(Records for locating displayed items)
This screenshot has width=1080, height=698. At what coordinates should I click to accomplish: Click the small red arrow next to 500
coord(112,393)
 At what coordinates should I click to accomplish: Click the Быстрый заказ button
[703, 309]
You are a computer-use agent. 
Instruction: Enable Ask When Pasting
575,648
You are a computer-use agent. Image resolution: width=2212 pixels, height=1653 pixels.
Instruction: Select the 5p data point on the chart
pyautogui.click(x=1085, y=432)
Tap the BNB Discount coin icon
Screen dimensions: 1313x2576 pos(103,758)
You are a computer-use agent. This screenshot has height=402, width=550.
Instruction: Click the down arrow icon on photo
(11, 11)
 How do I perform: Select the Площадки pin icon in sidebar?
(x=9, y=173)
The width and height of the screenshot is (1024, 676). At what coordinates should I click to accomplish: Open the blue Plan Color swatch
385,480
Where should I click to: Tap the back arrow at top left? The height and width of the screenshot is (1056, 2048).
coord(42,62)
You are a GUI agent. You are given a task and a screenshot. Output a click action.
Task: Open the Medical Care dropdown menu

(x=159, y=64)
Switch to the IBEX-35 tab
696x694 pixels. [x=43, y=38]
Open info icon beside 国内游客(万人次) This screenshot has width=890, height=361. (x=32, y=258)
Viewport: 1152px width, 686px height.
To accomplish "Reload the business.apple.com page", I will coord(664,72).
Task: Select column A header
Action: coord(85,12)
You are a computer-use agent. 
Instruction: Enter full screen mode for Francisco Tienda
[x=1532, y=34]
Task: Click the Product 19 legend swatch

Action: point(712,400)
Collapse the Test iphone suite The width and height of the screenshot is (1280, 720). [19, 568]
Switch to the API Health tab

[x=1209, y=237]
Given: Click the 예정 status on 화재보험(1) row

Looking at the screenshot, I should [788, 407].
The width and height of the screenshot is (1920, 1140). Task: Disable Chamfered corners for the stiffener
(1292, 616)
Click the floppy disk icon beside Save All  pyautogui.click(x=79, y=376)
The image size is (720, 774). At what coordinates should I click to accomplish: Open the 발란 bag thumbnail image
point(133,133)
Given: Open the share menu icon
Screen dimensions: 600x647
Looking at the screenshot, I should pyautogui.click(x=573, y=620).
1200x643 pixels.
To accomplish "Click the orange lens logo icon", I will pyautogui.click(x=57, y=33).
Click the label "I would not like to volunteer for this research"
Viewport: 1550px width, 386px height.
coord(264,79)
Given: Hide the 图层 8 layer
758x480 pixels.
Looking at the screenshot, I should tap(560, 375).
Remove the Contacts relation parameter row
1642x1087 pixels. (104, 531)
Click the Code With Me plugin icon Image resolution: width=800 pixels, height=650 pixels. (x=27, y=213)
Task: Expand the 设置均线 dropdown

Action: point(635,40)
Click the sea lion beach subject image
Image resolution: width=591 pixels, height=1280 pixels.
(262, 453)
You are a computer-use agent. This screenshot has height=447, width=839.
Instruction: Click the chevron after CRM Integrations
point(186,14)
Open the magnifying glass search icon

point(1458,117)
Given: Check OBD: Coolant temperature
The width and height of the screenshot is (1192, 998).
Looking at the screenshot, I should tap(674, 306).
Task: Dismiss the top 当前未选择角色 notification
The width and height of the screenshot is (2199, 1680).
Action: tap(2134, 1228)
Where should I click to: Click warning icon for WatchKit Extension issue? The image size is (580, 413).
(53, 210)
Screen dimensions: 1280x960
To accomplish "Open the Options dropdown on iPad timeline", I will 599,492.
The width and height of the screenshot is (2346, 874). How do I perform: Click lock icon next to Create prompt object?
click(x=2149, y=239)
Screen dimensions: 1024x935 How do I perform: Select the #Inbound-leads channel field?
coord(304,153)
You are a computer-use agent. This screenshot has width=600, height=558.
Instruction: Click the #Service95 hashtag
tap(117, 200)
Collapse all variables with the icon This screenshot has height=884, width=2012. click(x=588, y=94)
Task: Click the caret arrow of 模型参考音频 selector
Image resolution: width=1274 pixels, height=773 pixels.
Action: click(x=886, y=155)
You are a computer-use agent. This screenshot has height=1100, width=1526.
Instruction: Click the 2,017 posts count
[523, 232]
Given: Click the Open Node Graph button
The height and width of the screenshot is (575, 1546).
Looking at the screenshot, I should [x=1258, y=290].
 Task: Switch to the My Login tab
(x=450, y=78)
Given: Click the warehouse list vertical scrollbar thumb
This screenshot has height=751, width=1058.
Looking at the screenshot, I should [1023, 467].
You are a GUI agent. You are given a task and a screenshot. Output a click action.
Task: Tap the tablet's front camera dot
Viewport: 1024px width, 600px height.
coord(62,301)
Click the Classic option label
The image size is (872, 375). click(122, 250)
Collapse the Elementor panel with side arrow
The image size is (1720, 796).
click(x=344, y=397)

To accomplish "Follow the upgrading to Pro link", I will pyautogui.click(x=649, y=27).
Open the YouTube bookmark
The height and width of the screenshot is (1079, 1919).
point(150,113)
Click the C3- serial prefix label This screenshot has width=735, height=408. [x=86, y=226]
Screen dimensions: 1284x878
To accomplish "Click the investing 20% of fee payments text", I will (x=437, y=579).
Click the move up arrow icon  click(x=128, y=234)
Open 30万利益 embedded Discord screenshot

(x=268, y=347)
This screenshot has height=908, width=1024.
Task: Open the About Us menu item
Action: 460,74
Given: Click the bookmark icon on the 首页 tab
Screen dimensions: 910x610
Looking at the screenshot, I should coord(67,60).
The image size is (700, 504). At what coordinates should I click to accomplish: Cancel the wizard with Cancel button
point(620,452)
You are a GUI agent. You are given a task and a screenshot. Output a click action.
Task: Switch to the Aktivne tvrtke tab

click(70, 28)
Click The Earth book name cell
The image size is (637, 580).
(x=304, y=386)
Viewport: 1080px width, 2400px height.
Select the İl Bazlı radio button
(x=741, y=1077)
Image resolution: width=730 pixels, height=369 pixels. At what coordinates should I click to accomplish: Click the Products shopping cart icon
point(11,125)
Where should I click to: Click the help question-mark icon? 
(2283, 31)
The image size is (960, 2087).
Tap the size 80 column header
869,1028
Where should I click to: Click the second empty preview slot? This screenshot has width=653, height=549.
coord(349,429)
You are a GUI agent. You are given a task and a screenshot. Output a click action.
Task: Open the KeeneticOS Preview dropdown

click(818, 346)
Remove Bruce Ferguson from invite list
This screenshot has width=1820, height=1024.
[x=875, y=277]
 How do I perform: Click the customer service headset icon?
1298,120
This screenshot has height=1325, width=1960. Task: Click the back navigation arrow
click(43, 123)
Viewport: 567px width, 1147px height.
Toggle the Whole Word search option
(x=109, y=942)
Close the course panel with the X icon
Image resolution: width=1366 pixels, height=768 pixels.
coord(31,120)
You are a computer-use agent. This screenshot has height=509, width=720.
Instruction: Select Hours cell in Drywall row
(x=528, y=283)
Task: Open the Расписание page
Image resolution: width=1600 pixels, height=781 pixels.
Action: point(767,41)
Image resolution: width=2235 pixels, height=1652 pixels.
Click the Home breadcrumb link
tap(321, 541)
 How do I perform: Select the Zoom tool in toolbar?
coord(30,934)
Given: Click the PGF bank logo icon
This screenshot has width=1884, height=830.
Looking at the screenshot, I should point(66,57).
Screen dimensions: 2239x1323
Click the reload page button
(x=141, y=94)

Directions ->
Update the records above by replacing every instance of "computer-use agent" with "screen automation agent", and leave everything else unchanged.

Expected answer ->
This screenshot has width=1080, height=698. At what coordinates should I click to accomplish: Click the small red arrow next to 500
coord(112,393)
 At what coordinates should I click to accomplish: Click the Быстрый заказ button
[703, 309]
You are a screen automation agent. 
Instruction: Enable Ask When Pasting
575,648
You are a screen automation agent. Image resolution: width=2212 pixels, height=1653 pixels.
Instruction: Select the 5p data point on the chart
pyautogui.click(x=1085, y=432)
Tap the BNB Discount coin icon
Screen dimensions: 1313x2576 pos(103,758)
You are a screen automation agent. This screenshot has height=402, width=550.
Instruction: Click the down arrow icon on photo
(11, 11)
 How do I perform: Select the Площадки pin icon in sidebar?
(x=9, y=173)
The width and height of the screenshot is (1024, 676). At what coordinates should I click to accomplish: Open the blue Plan Color swatch
385,480
Where should I click to: Tap the back arrow at top left? The height and width of the screenshot is (1056, 2048).
coord(42,62)
You are a GUI agent. You are given a task and a screenshot. Output a click action.
Task: Open the Medical Care dropdown menu

(x=159, y=64)
Switch to the IBEX-35 tab
696x694 pixels. [x=43, y=38]
Open info icon beside 国内游客(万人次) This screenshot has width=890, height=361. (x=32, y=258)
Viewport: 1152px width, 686px height.
To accomplish "Reload the business.apple.com page", I will coord(664,72).
Task: Select column A header
Action: coord(85,12)
You are a screen automation agent. 
Instruction: Enter full screen mode for Francisco Tienda
[x=1532, y=34]
Task: Click the Product 19 legend swatch

Action: point(712,400)
Collapse the Test iphone suite The width and height of the screenshot is (1280, 720). [19, 568]
Switch to the API Health tab

[x=1209, y=237]
Given: Click the 예정 status on 화재보험(1) row

Looking at the screenshot, I should [788, 407].
The width and height of the screenshot is (1920, 1140). Task: Disable Chamfered corners for the stiffener
(1292, 616)
Click the floppy disk icon beside Save All  pyautogui.click(x=79, y=376)
The image size is (720, 774). At what coordinates should I click to accomplish: Open the 발란 bag thumbnail image
point(133,133)
Given: Open the share menu icon
Screen dimensions: 600x647
Looking at the screenshot, I should pyautogui.click(x=573, y=620).
1200x643 pixels.
To accomplish "Click the orange lens logo icon", I will pyautogui.click(x=57, y=33).
Click the label "I would not like to volunteer for this research"
Viewport: 1550px width, 386px height.
coord(264,79)
Given: Hide the 图层 8 layer
758x480 pixels.
Looking at the screenshot, I should tap(560, 375).
Remove the Contacts relation parameter row
1642x1087 pixels. (104, 531)
Click the Code With Me plugin icon Image resolution: width=800 pixels, height=650 pixels. (x=27, y=213)
Task: Expand the 设置均线 dropdown

Action: point(635,40)
Click the sea lion beach subject image
Image resolution: width=591 pixels, height=1280 pixels.
(262, 453)
You are a screen automation agent. This screenshot has height=447, width=839.
Instruction: Click the chevron after CRM Integrations
point(186,14)
Open the magnifying glass search icon

point(1458,117)
Given: Check OBD: Coolant temperature
The width and height of the screenshot is (1192, 998).
Looking at the screenshot, I should tap(674, 306).
Task: Dismiss the top 当前未选择角色 notification
The width and height of the screenshot is (2199, 1680).
Action: tap(2134, 1228)
Where should I click to: Click warning icon for WatchKit Extension issue? The image size is (580, 413).
(53, 210)
Screen dimensions: 1280x960
To accomplish "Open the Options dropdown on iPad timeline", I will 599,492.
The width and height of the screenshot is (2346, 874). How do I perform: Click lock icon next to Create prompt object?
click(x=2149, y=239)
Screen dimensions: 1024x935 How do I perform: Select the #Inbound-leads channel field?
coord(304,153)
You are a screen automation agent. This screenshot has width=600, height=558.
Instruction: Click the #Service95 hashtag
tap(117, 200)
Collapse all variables with the icon This screenshot has height=884, width=2012. click(x=588, y=94)
Task: Click the caret arrow of 模型参考音频 selector
Image resolution: width=1274 pixels, height=773 pixels.
Action: click(x=886, y=155)
You are a screen automation agent. This screenshot has height=1100, width=1526.
Instruction: Click the 2,017 posts count
[523, 232]
Given: Click the Open Node Graph button
The height and width of the screenshot is (575, 1546).
Looking at the screenshot, I should [x=1258, y=290].
 Task: Switch to the My Login tab
(x=450, y=78)
Given: Click the warehouse list vertical scrollbar thumb
This screenshot has height=751, width=1058.
Looking at the screenshot, I should [1023, 467].
You are a GUI agent. You are given a task and a screenshot. Output a click action.
Task: Tap the tablet's front camera dot
Viewport: 1024px width, 600px height.
coord(62,301)
Click the Classic option label
The image size is (872, 375). click(122, 250)
Collapse the Elementor panel with side arrow
The image size is (1720, 796).
click(x=344, y=397)

To accomplish "Follow the upgrading to Pro link", I will pyautogui.click(x=649, y=27).
Open the YouTube bookmark
The height and width of the screenshot is (1079, 1919).
point(150,113)
Click the C3- serial prefix label This screenshot has width=735, height=408. [x=86, y=226]
Screen dimensions: 1284x878
To accomplish "Click the investing 20% of fee payments text", I will (x=437, y=579).
Click the move up arrow icon  click(x=128, y=234)
Open 30万利益 embedded Discord screenshot

(x=268, y=347)
This screenshot has height=908, width=1024.
Task: Open the About Us menu item
Action: 460,74
Given: Click the bookmark icon on the 首页 tab
Screen dimensions: 910x610
Looking at the screenshot, I should coord(67,60).
The image size is (700, 504). At what coordinates should I click to accomplish: Cancel the wizard with Cancel button
point(620,452)
You are a GUI agent. You are given a task and a screenshot. Output a click action.
Task: Switch to the Aktivne tvrtke tab

click(70, 28)
Click The Earth book name cell
The image size is (637, 580).
(x=304, y=386)
Viewport: 1080px width, 2400px height.
Select the İl Bazlı radio button
(x=741, y=1077)
Image resolution: width=730 pixels, height=369 pixels. At what coordinates should I click to accomplish: Click the Products shopping cart icon
point(11,125)
Where should I click to: Click the help question-mark icon? 
(2283, 31)
The image size is (960, 2087).
Tap the size 80 column header
869,1028
Where should I click to: Click the second empty preview slot? This screenshot has width=653, height=549.
coord(349,429)
You are a GUI agent. You are given a task and a screenshot. Output a click action.
Task: Open the KeeneticOS Preview dropdown

click(818, 346)
Remove Bruce Ferguson from invite list
This screenshot has width=1820, height=1024.
[x=875, y=277]
 How do I perform: Click the customer service headset icon?
1298,120
This screenshot has height=1325, width=1960. Task: Click the back navigation arrow
click(43, 123)
Viewport: 567px width, 1147px height.
Toggle the Whole Word search option
(x=109, y=942)
Close the course panel with the X icon
Image resolution: width=1366 pixels, height=768 pixels.
coord(31,120)
You are a screen automation agent. This screenshot has height=509, width=720.
Instruction: Select Hours cell in Drywall row
(x=528, y=283)
Task: Open the Расписание page
Image resolution: width=1600 pixels, height=781 pixels.
Action: point(767,41)
Image resolution: width=2235 pixels, height=1652 pixels.
Click the Home breadcrumb link
tap(321, 541)
 How do I perform: Select the Zoom tool in toolbar?
coord(30,934)
Given: Click the PGF bank logo icon
This screenshot has width=1884, height=830.
Looking at the screenshot, I should point(66,57).
Screen dimensions: 2239x1323
Click the reload page button
(x=141, y=94)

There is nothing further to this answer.